A letter from NIH to EcoHealth staff, also dated Aug. 19, said the NIH is taking action because EcoHealth did not include terms and conditions on its sub-award to the Wuhan Institute of Virology, including a requirement that EcoHealth Alliance be allowed access to the institute’s records and financial statements. “NIH has determined that [Wuhan Institute of Virology’s] refusal to provide the requested records, and [EcoHealth’s] failure to include the required terms in [the] subaward agreement represent material failures to comply with the terms of award,” the letter said.
Between June 2017 and May 2019, scientists working on EcoHealth’s grant tested genetically engineered coronaviruses with the backbone of one virus and the spike proteins—which bind to host cells—of another on mice that expressed human cell receptors. In one case, the NIH reported last fall, one of the chimeric viruses caused mice to become “sicker.” EcoHealth reports show that in the infection experiments, conducted in years four and five of the grant, chimeric viruses replicated faster in mice lungs and killed a higher percentage of mice than the unmodified virus. Last fall, the NIH said that EcoHealth was supposed to report the increased viral growth to the agency “immediately” to assess whether further biosafety measures were necessary.

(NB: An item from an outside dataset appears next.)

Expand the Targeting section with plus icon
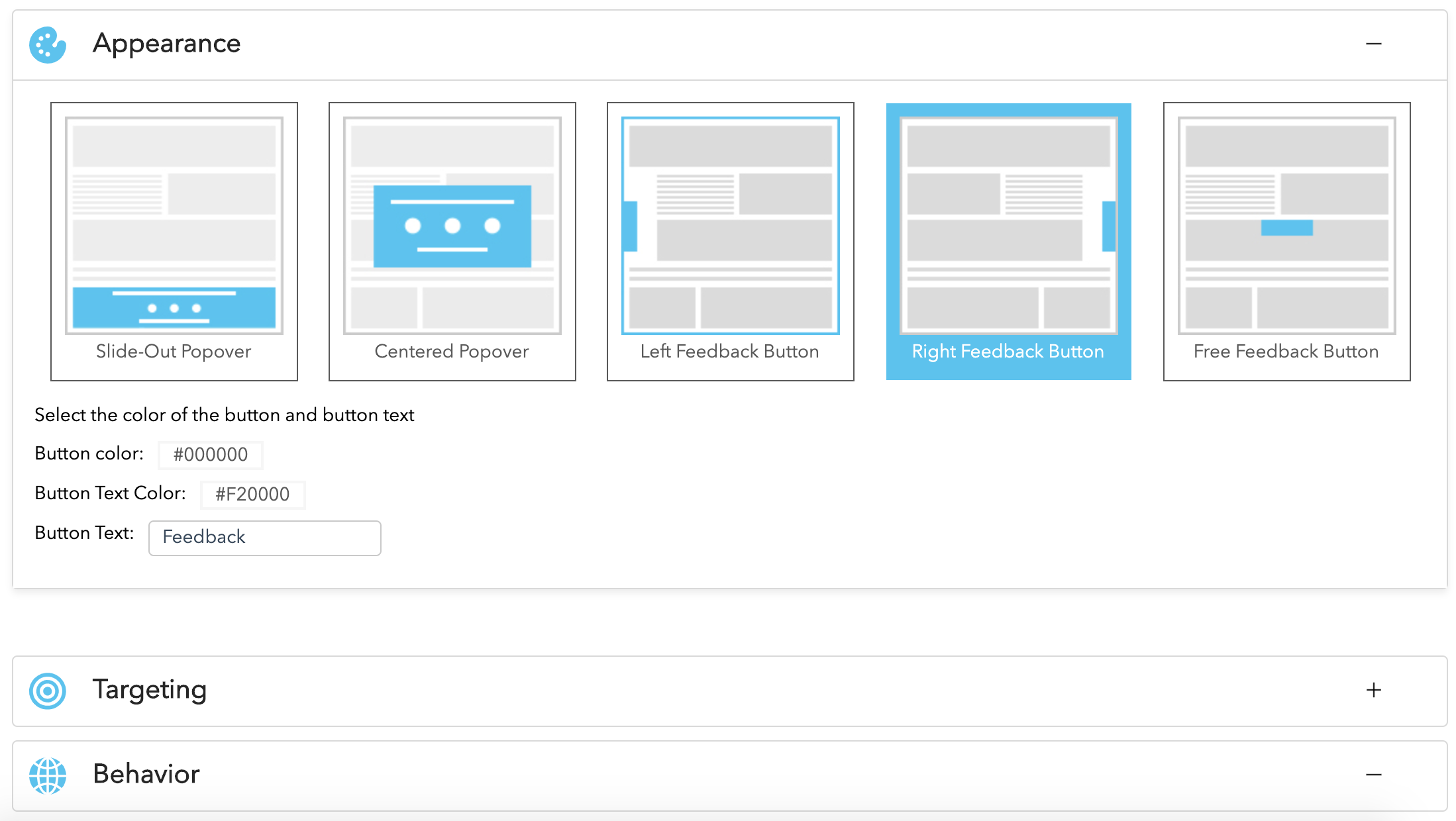 [x=1373, y=691]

The NIH said the Wuhan institute’s experiments under the EcoHealth grant involved viruses that were too genetically distant to have evolved to become SARS-CoV-2, the virus that causes COVID-19. But some critics of so-called gain-of-function experimentation—in which pathogens are enhanced in way that makes them, say, more transmissible—have said last fall’s revelations point to risky research projects being undertaken at the laboratory in Wuhan, the city where the first reported cases of COVID were reported. Research published recently in Science points to the pandemic having sprung from a seafood market in the city where animals that could have harbored coronavirus infections were kept. That research has served as a new focus of controversy, as researchers argue over whether it does or does not greatly reduce (or even eliminate) the possibility that the COVID-19 pandemic started with the leak of a virus from a laboratory in Wuhan.
EcoHealth has not responded to a request for comment about NIH’s decision to partially terminate its grant.
According to the new NIH letters, EcoHealth can work with National Institute of Allergy and Infectious Diseases to revise the grants without involving the Wuhan Institute of Virology. If that is not possible, the NIH will ask that the grant be “bilaterally terminated.” Should a reworked grant be possible, the agency will add new terms to it, including increased NIH oversight over EcoHealth for at least three years and increased reporting requirements for the nonprofit. The nonprofit will also be required to visit its sub-awardees every six months to ensure compliance with the grant.